Así, Nobunaga se daba instrucciones a sí mismo. Las llamas habían empezado a extenderse hasta aquella habitación. Cerró los ojos, y al hacerlo, todo cuanto podía recordar desde su primera juventud hasta el presente cruzó su mente como una exhalación, igual que si cabalgara al galope. Cuando abrió los ojos, el polvo de oro y las ilustraciones en las cuatro paredes irradiaban un rojo brillante. Las pinturas de las peonías en el techo artesonado empezaban a ser pasto de las llamas. Realmente no tardó más en morir de lo que se tarda en exhalar el aliento una sola vez. En el instante de su muerte, alguna función extraordinaria dentro de su cuerpo pareció despedirse de los recuerdos ordinarios de la vida que había vivido.

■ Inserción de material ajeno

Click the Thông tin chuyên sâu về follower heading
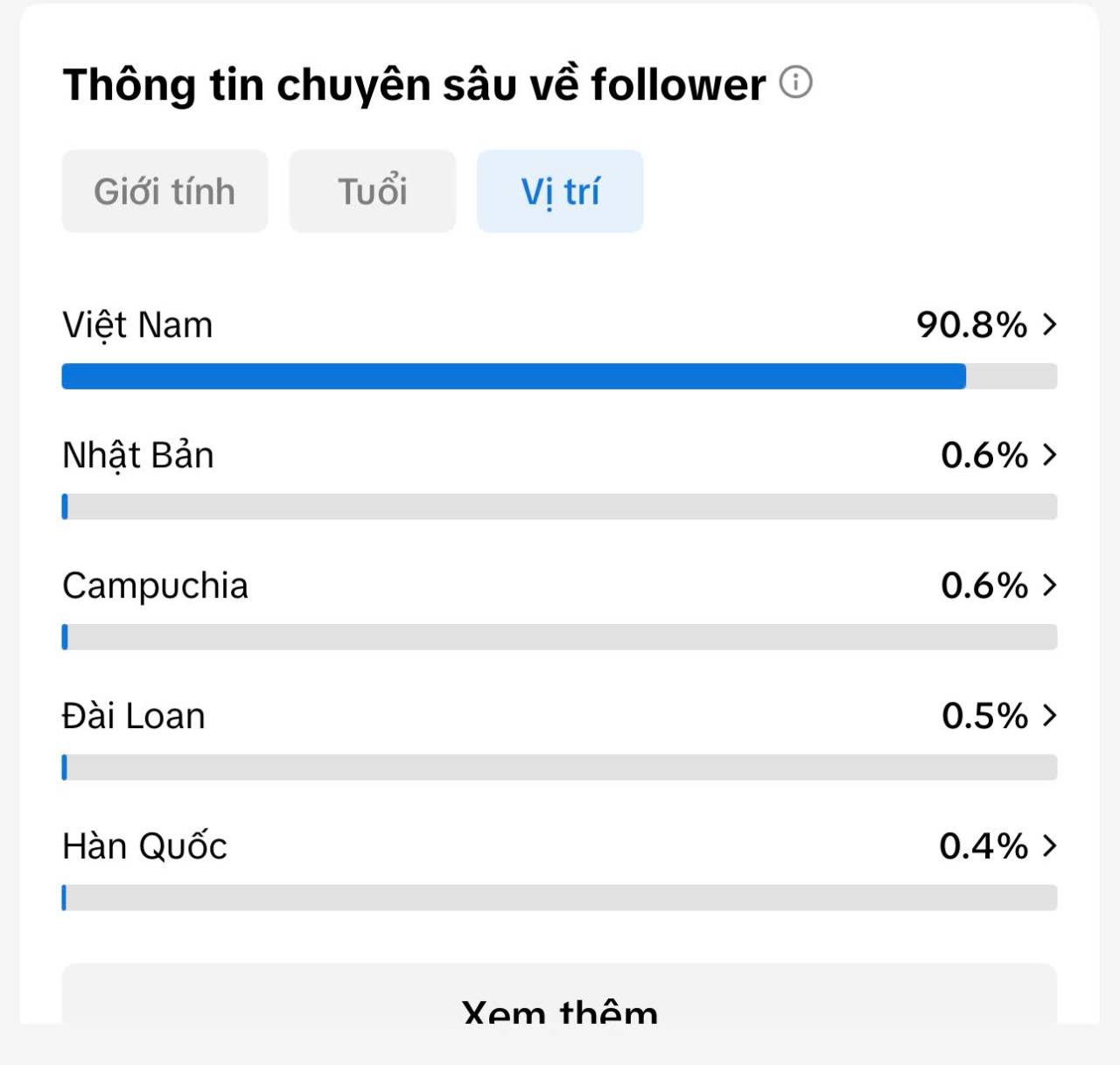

—¡Sin remordimientos! —exclamó Nobunaga.
Ranmaru oyó el grito y entró corriendo. Su señor, enfundado en el kimono de seda blanca, yacía de bruces en el suelo, rodeándose el vientre del que brotaba la sangre fresca. Ranmaru arrancó las puertas del armario bajo y las colocó sobre el cadáver de Nobunaga como si hiciera un ataúd. Volvió a cerrar la puerta tranquilamente y retrocedió del hueco en la pared. Aferró la empuñadura de la espada corta con la que también él podría cometer el seppuku, pero sus ojos brillantes se posaron en el cadáver de Nobunaga hasta que las llamas consumieron la habitación.
***
Los tres primeros días del sexto mes, el cielo sobre Kyoto estuvo claro y el sol brilló con fuerza. Sin embargo, el tiempo en las montañosas provincias occidentales alternó entre cielos claros y nubes. Las fuertes lluvias no habían cesado hasta finales del quinto mes. Entonces, cuando faltaban dos o tres días para que comenzara el sexto, un violento viento del sudoeste arrastró las nubes rasgadas de sur a norte, y el cielo siguió cambiando de brillante y claro a nuboso.